The offences for which interception would be allowed include any breaches under Part II of the Criminal Justice (Suppression of Criminal Organisations) Act and involve the offences of forming or establishing a criminal organisation; recruitment of a child to a criminal organisation; recruitment of an adult to a criminal organisation; providing a benefit to, or obtaining a benefit from a criminal organisation; and aiding and abetting a criminal organisation.

The Minister also noted that on a recommendation from the Opposition, the opportunity was taken to include offences under the Law Reform (Fraudulent Transactions) (Special Provisions) Act.

“Similarly, this would enable police officers to apply to the Court for a warrant to intercept communications in relation to offences under what is commonly referred to as the Lottery Scamming Act,” Dr. Chang said.

The objectives of the resolution in relation to the Proceeds of Crime Act is to include Criminal Justice (Suppression of Criminal Organisations) Act offences in the Second Schedule of the Proceeds of Crime Act, where specified offences that are classified as “criminal lifestyle” offences are outlined.

Dr. Chang explained that when an application for a forfeiture order or a pecuniary penalty order is made by the Assets Recovery Agency or the Director of Public Prosecutions, the Court shall determine whether the defendant has a criminal lifestyle and whether he or she has benefited from his general criminal conduct.

“Once the Anti-Gang offences are included in the Second Schedule of the Proceeds of Crime Act, this will enable the Court to find that a defendant convicted of such an offence has a criminal lifestyle,” he said.

“It will also enable the Court to determine whether the defendant has benefited from his or her general criminal conduct, as, in accordance with section eight of the Proceeds of Crime Act, once a person is convicted of a “criminal lifestyle” offence, the Court is entitled to make certain rebuttable assumptions when calculating the person’s benefit from criminal conduct,” Dr. Chang added.

These assumptions, he said, include that any property which the person obtained 10 years prior to being charged for the offence was obtained as a result of his or her general criminal conduct.

Dr. Chang pointed out that the evidential burden in these circumstances shifts to the defendant to satisfy the court that the property was legitimately obtained.

“Once the Court determines that the defendant has benefited from his/her general criminal conduct, then the Court shall identify the property and make an order that the property be forfeited to the Crown (a forfeiture order); or order that the defendant pay to the Crown an amount equal to the value of his benefits (a pecuniary penalty order),” he explained.

Dr. Chang also noted that the decision has been taken to expand the Proceeds of Crime Act (POCA) reach and include offences to which the concept of criminal lifestyle could be applied.

As such, certain breaches of the Praedial Larceny (Prevention) Act; the Betting, Gaming and Lotteries Act; the Securities Act; the Trade Marks Act; as well as the Dangerous Drugs Act, have been included.
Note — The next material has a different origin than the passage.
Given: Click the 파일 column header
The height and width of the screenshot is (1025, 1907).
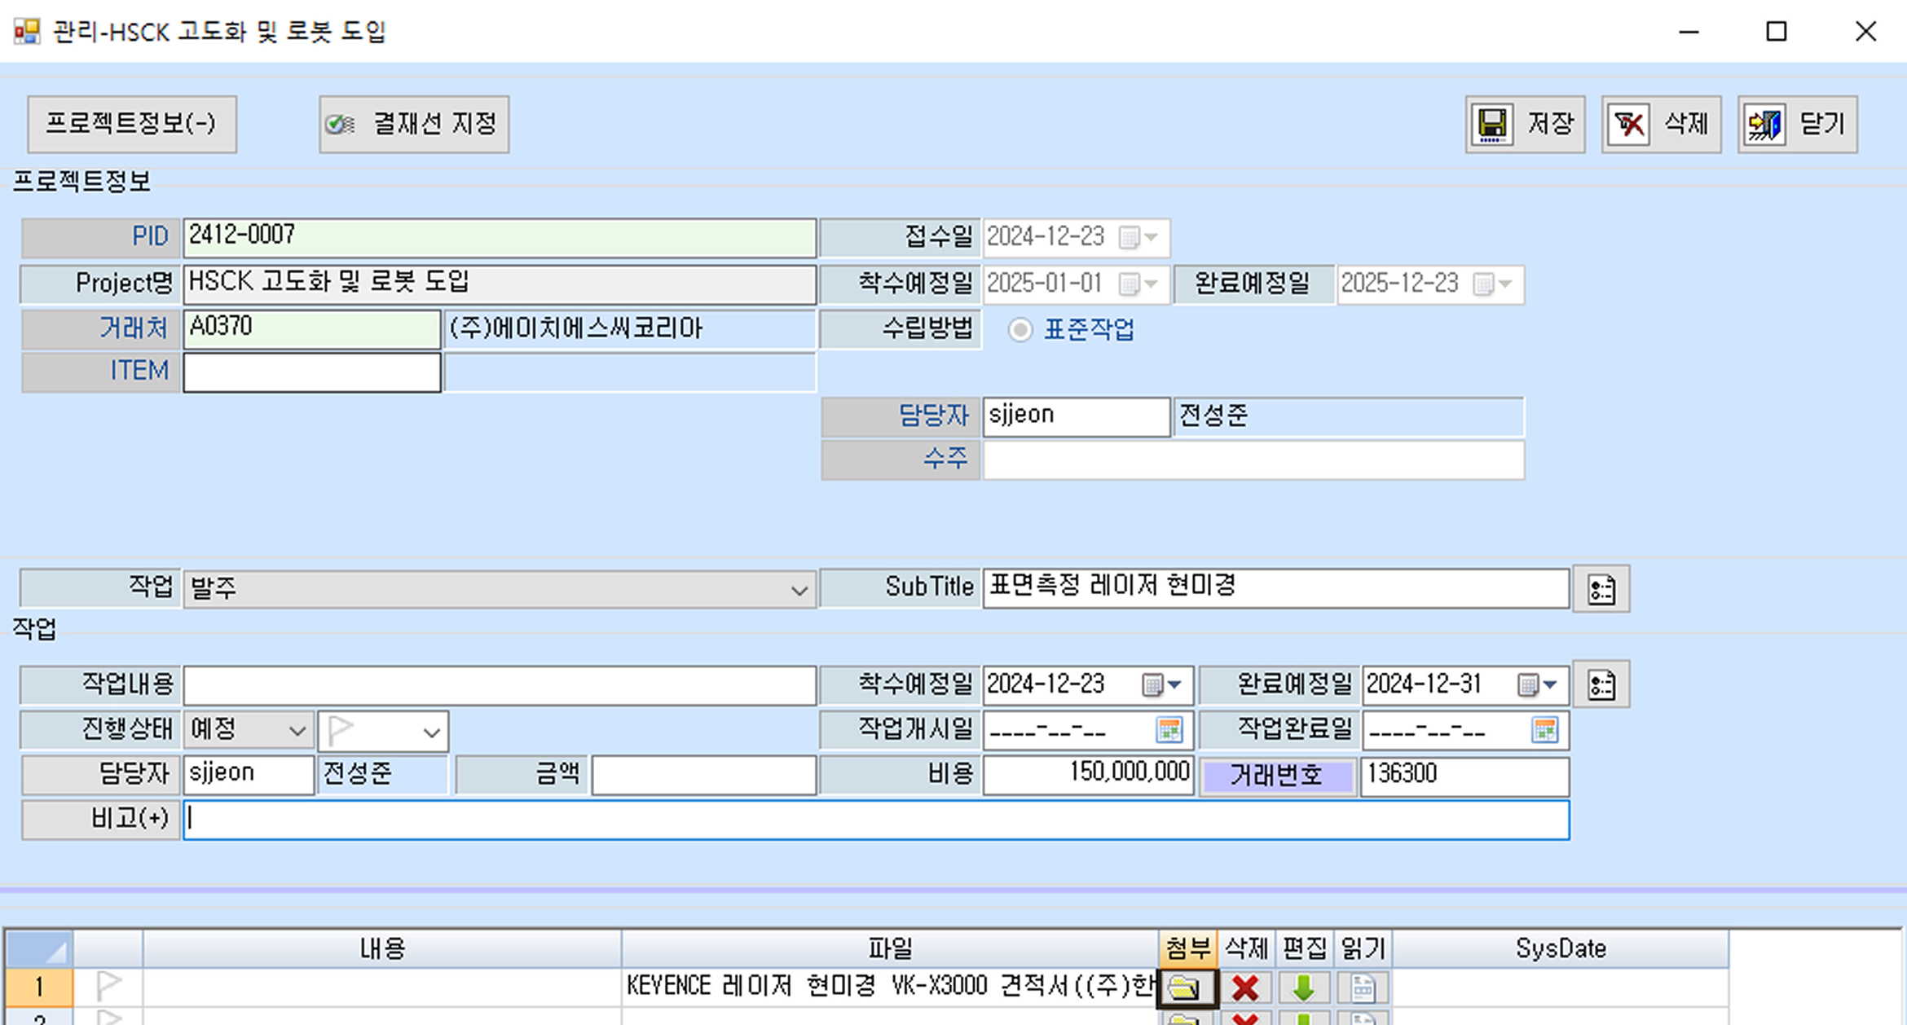Looking at the screenshot, I should [x=889, y=948].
“We are of the view that these Resolutions will ameliorate some of the challenges being faced with the Criminal Justice (Suppression of Criminal Organisation) Act, whilst the other challenges are currently being addressed by an ongoing Joint Select Committee of Parliament,” Dr. Chang said.

He added that the resolutions will aid in targeting offences under other legislation where there could be manifestations of a criminal lifestyle.

The Minister also noted that not all the challenges can be addressed through the legislation, and thus in the coming months, increased training and sensitisation sessions will have to be conducted, involving all stakeholders, in order to achieve greater success against criminal organisations.